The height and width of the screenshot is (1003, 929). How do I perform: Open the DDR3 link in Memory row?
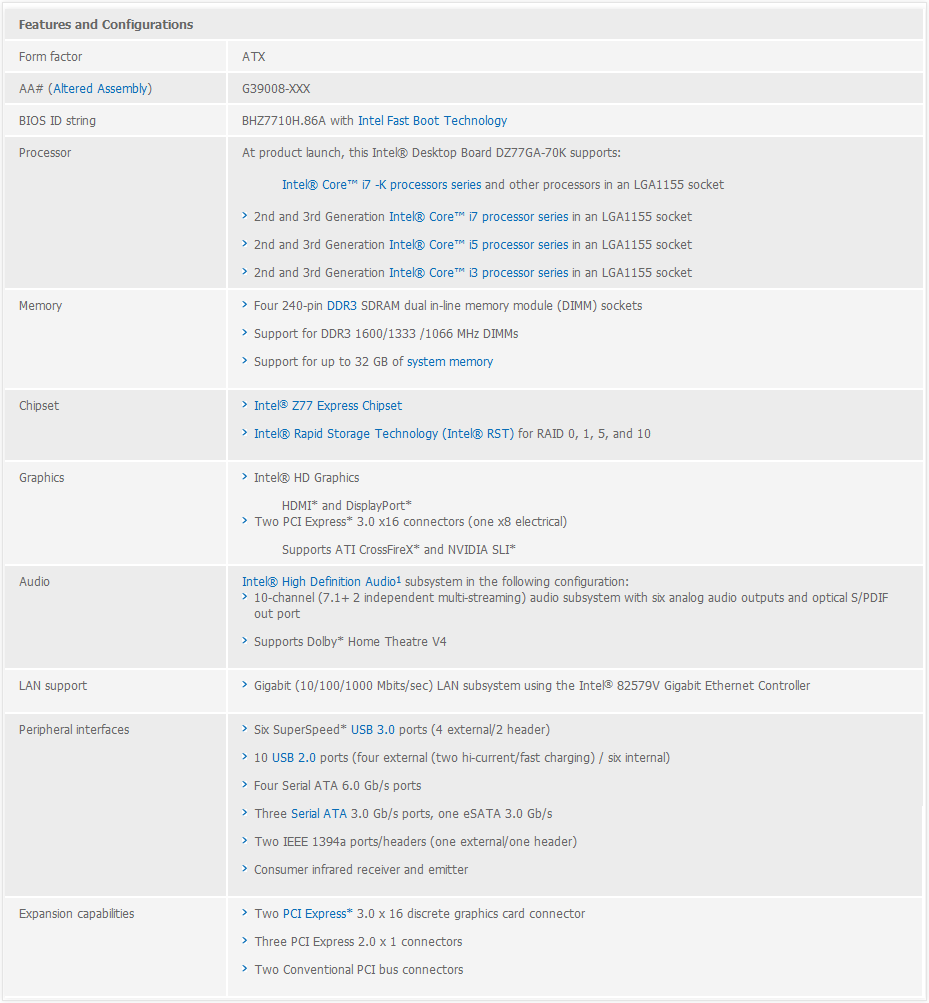tap(342, 306)
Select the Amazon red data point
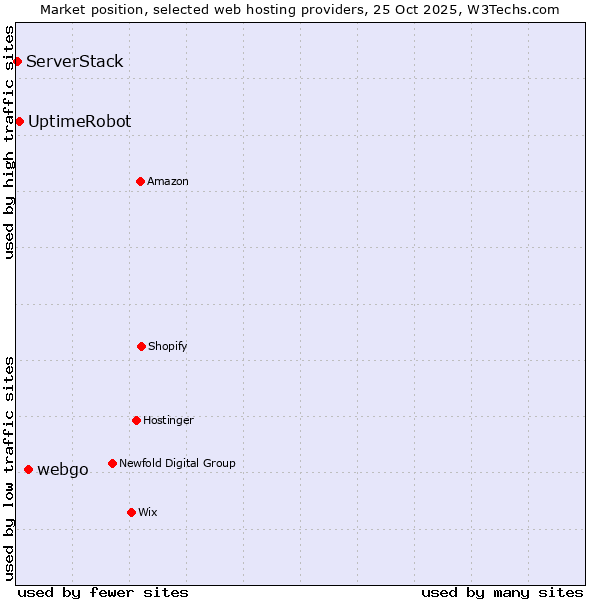Image resolution: width=600 pixels, height=600 pixels. click(140, 181)
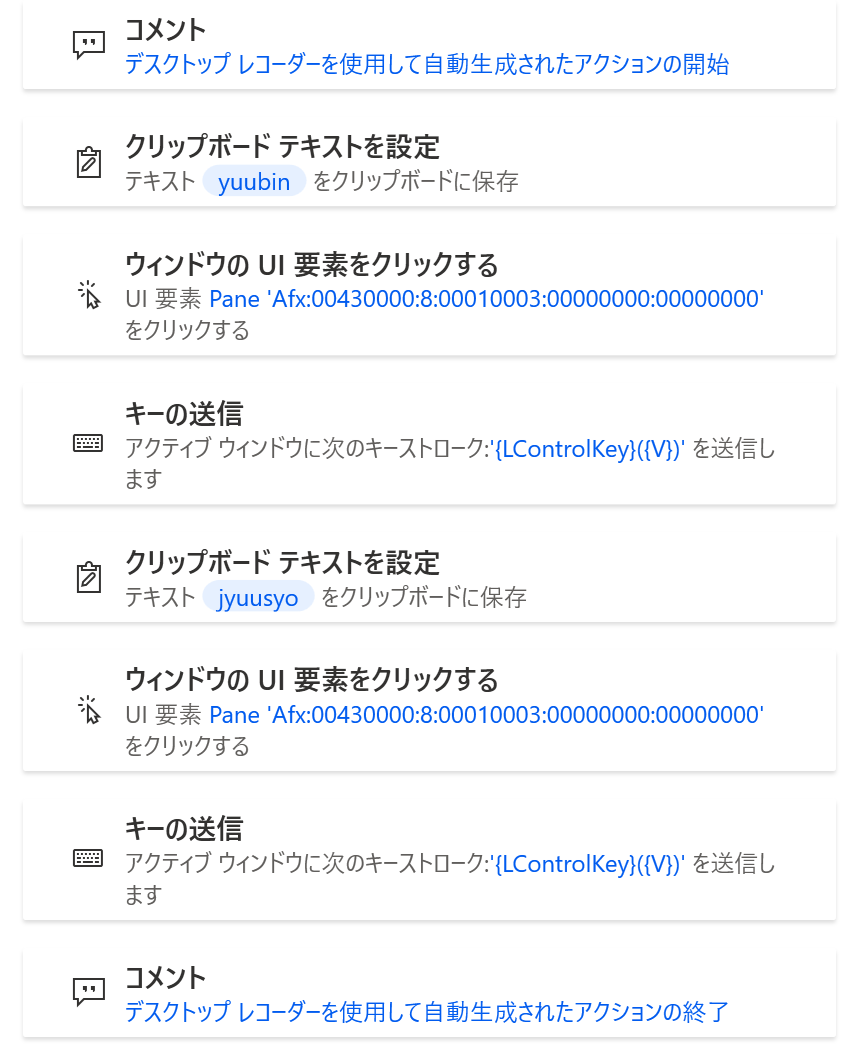The height and width of the screenshot is (1050, 860).
Task: Select the first ウィンドウの UI 要素をクリックする action title
Action: tap(311, 265)
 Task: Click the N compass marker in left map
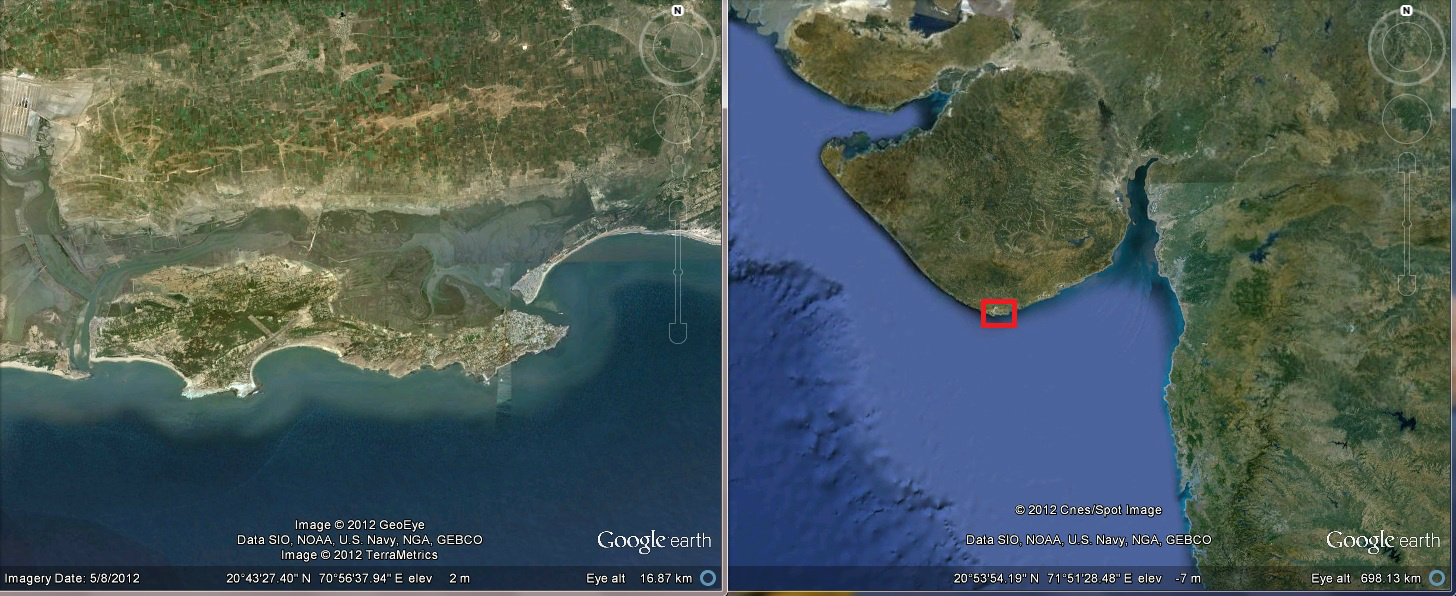coord(677,10)
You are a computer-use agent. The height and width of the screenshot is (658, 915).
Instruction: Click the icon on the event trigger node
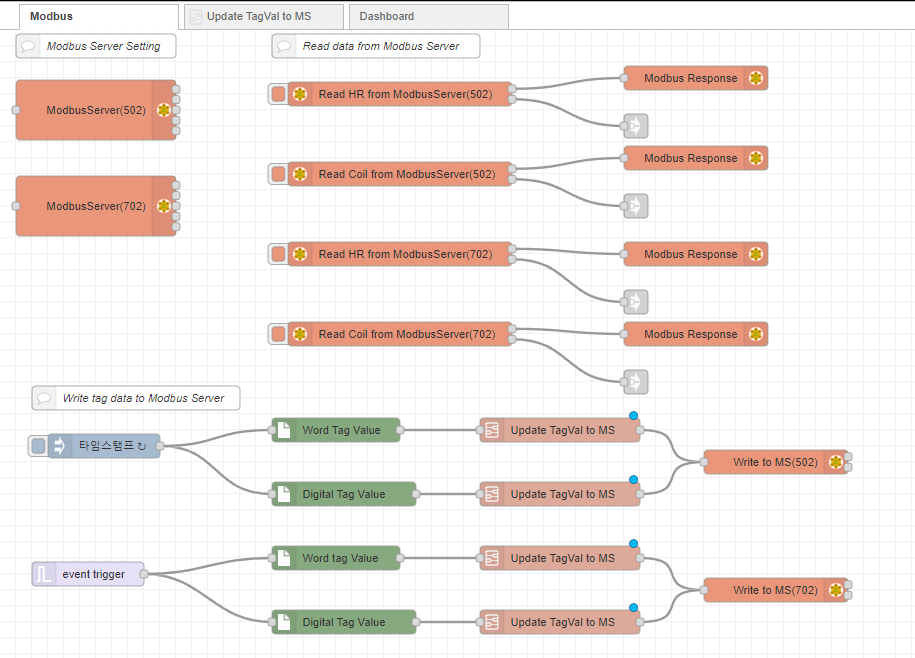coord(43,574)
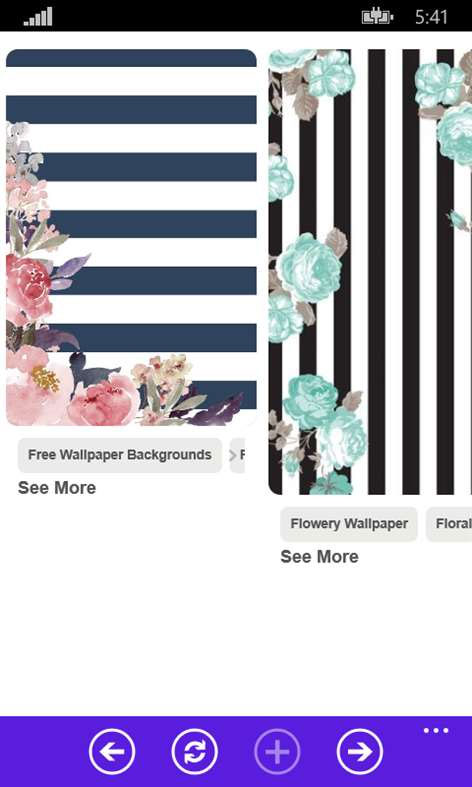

━━━━━━━━━━━━━━━━

Requisitos do exercício:
Apresente todas as linhas dos registros acima em forma de lista numerada, omitindo as linhas em branco. Deixe as imagens fora da resposta.

Resposta escrita:
1. The height and width of the screenshot is (1003, 929). How do I perform: Open the DDR3 link in Memory row?
2. tap(342, 306)
3. Select the Amazon red data point
4. Image resolution: width=600 pixels, height=600 pixels. click(140, 181)
5. The height and width of the screenshot is (1050, 860).
6. Task: Select the first ウィンドウの UI 要素をクリックする action title
7. Action: tap(311, 265)
8.  Task: Click the N compass marker in left map
9. coord(677,10)
10. You are a computer-use agent. The height and width of the screenshot is (658, 915).
11. Instruction: Click the icon on the event trigger node
12. coord(43,574)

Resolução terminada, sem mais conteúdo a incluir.